The World Runs On Chicken Soup

There are few universal truths out there, but one that reaches beyond cultural boundaries is the belief in the healing properties of chicken soup.

There are few universal truths out there. But one that reaches beyond cultural boundaries is the belief in the healing properties of chicken soup. Scientists have even discovered that the broth from chicken soup has anti-inflammatory properties that may help speed recovery.


It was a cure-all as a kid.

The combination of savory broth, tender chicken, and hearty veggies all work together miraculously to cure runny noses, scratchy throats, and other sickly symptoms.

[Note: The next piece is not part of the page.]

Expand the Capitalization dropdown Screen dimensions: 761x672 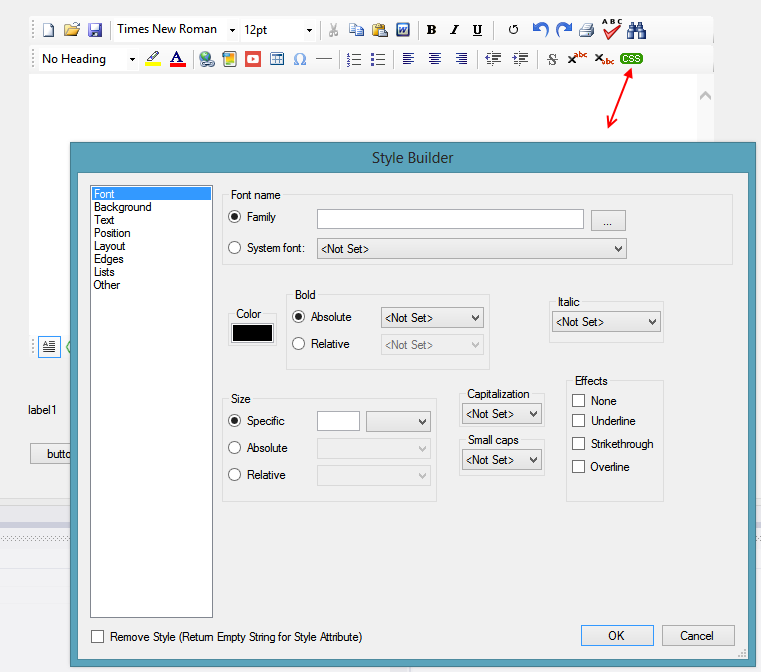(501, 413)
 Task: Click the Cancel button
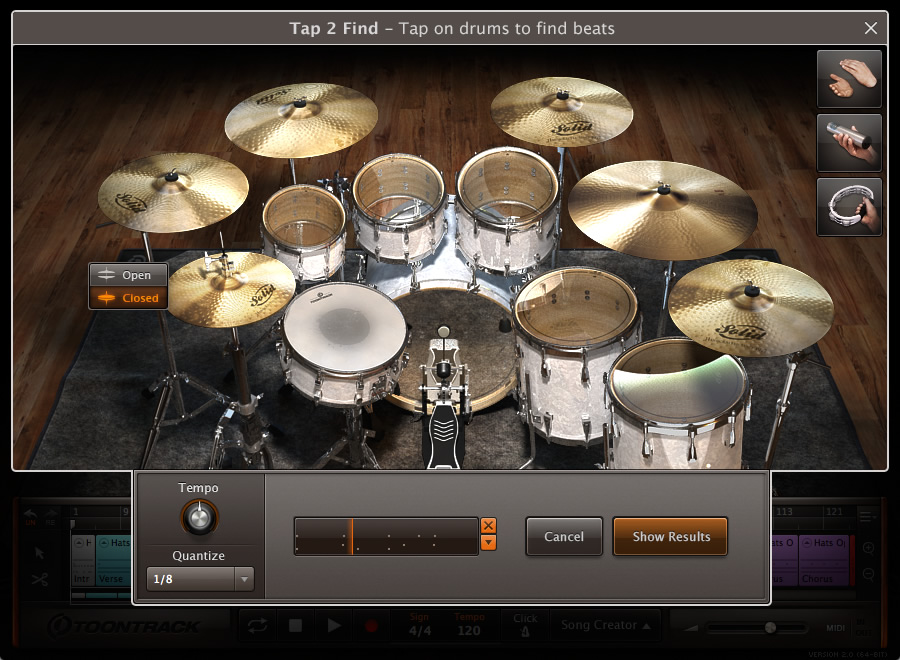(x=564, y=537)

It’s no wonder there are unique chicken soup recipes found all over the world. Here are the five most popular.

1. American (Chicken Noodle Soup)


If it inspired Warhol, it should inspire you. Photo: Robert Couse Baker / Flickr

It’s important to distinguish chicken soup from chicken noodle soup. The ancient Greeks are credited with the invention of plain chicken soup, having used its broth as a go-to remedy for illness. American chicken noodle soup, on the other hand, was more or less created in the ‘40s by Campbell’s – everyone’s favorite canned soup brand.

The classic Campbell’s recipe contains chicken broth, meat, and noodles. However, most Americans lend their personal style when making it from scratch, adding hearty vegetables like carrots, celery, and potatoes, as well as various spices.

When it comes to pasta, thick or twisty egg noodles are preferred by some, while others substitute them entirely with rice or dumplings.

2. Vietnamese (Pho)


Its origins are unknown, but it is certainly yummy! Photo: Ducson Nguyen / Flickr

While American chicken noodle soup is more soup than noodle, this traditional Vietnamese dish is more noodle than soup. The history of pho is somewhat of a mystery. It is believed to have debuted in Northern Vietnam during the late 19th century, around the beginning of the French-Vietnamese colonization.

A typical bowl of pho will contain banh pho noodles, thinly sliced chicken or beef, onions, ginger, and broth that’s been simmering for hours.

The bowl is finished off with a garnish of basil, bean sprouts, scallions, cilantro, and sauces. While many Vietnamese dishes appear similar to pho, true pho must have beef or chicken in addition to the pho noodles.

3. Filipino (Arroz Caldo)


Among many variations of the soup. Photo: Matthew Mendoza / Flickr

Arroz caldo — the Filipino chicken soup for the soul! Known as congee, conjee, and lugaw in Tagalog, it means “rice broth” or “porridge.” This type of chicken soup is surprisingly common throughout Asia.

Sometimes seasoned with safflower and pepper instead of traditional ginger and scallions, Filipino arroz caldo does have a bit of Spanish influence as a result of colonization during the 17th and 18th centuries.

The soup contains rice, onions, oil, garlic, ginger, chicken, and fish sauce, that when blended, creates a delicious aroma. Top it off with scallion, more crispy fried garlic shavings, and maybe some calamansi juice (a small citrus fruit similar to lime).

4. Jewish (Matzo Ball Soup)


Whether you prefer them soft or hard, it’s a win either way! Photo: TheCulinaryGeek / Flickr

Goldene yoich with knaidlach, aka matzo ball soup or chicken soup with matzo balls, is a delicious chicken soup often served at Passover. During a traditional Seder, matzos represent the unleavened bread the Jews ate while fleeing Egypt.

The soup has also been called “Jewish penicillin” as a result of its strangely effective healing powers.

The magic’s definitely in the matzah balls – these chicken dumplings are tenderly made using eggs, water, oil, kosher chicken stock, almond meal, and, of course, matzo meal. Depending on the skill of the matzah-maker, the finished balls will either be classified as a “floater or sinker” based on their density.

5. Peruvian (Aguadito de Pollo)


You think this can really wake the dead? Photo: Media Cookery / Flickr

This soup has something of a macabre nickname. Intended to be consumed in the morning, this Peruvian chicken soup is known as levanta muertos or soup that “raises the dead.”

Made with cilantro, aji amarillo peppers, peas, corn, carrots, and potatoes this filling soup will warm you up from the inside out.